▶ [SELECTED EXTRACT]:

· · ·

It is impossible to overstate the impact blue sea light and imagery (ships, fish, fishermen) had on the history of art. Casper David Friedrich “The Monk by the Sea” (1809) painting replaces a specific, familiar location into an abstract symbol of holy-nature. In contrast, Gericault's Raft of the Medusa (1819) focuses on the despair of exhausted survivors facing nature. Similar awe at the sea's might is expressed in Courbet’s The Wave (1869).

The birth of Israeli painting is also associated with the presence of the sea. Israeli painting from the 1920’s and Tel Aviv-Jaffa’s beach are inseparable. Gidon Efrat marks Nahum Guttman’s bond to the sea, from the instant he was transported from ship to shore by a mustachioed Arab seaman. This very same bond is illustrated by the round ship window that the artist installed in his Tel Aviv apartment.

The exhibition “Ode to the Sea” is an intimate group exposition focusing entirely on painting. The exhibition tries to grasp the fleeting instant of an individual overwhelmed by the horizon –awe uniting observation of the sea with anticipation of a better future. The sea is a comforting place and an object of hope for new beginnings. The exhibition contrasts the sea's hugeness with concise significance. The Ode to the Sea is grasps the private moment when the individual is unified with the universal. This moment is a metaphor to the temporal observing the eternal: “The sun moves in its rigid circle – rises and sets and rises again and the sea does not move”.

It is important to remember the pacified nature of the sea which has been here forever – long before people, nations, borders and countries, long before conflicts emerged. The sea was here before us, and will stay after we’ve gone.

· · ·

▶ [RECORDS PROVIDED]:
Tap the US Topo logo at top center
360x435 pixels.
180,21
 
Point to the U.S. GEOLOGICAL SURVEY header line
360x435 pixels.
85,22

· · ·

▶ [WHAT YOU SHOULD DO]: Rewrite the passage about the sea in art, starting at "It is impossible" and ending at "The Wave (1869).", and swap "despair" for "anguish".

▶ [RESPONSE BOX]:
It is impossible to overstate the impact blue sea light and imagery (ships, fish, fishermen) had on the history of art. Casper David Friedrich “The Monk by the Sea” (1809) painting replaces a specific, familiar location into an abstract symbol of holy-nature. In contrast, Gericault's Raft of the Medusa (1819) focuses on the anguish of exhausted survivors facing nature. Similar awe at the sea's might is expressed in Courbet’s The Wave (1869).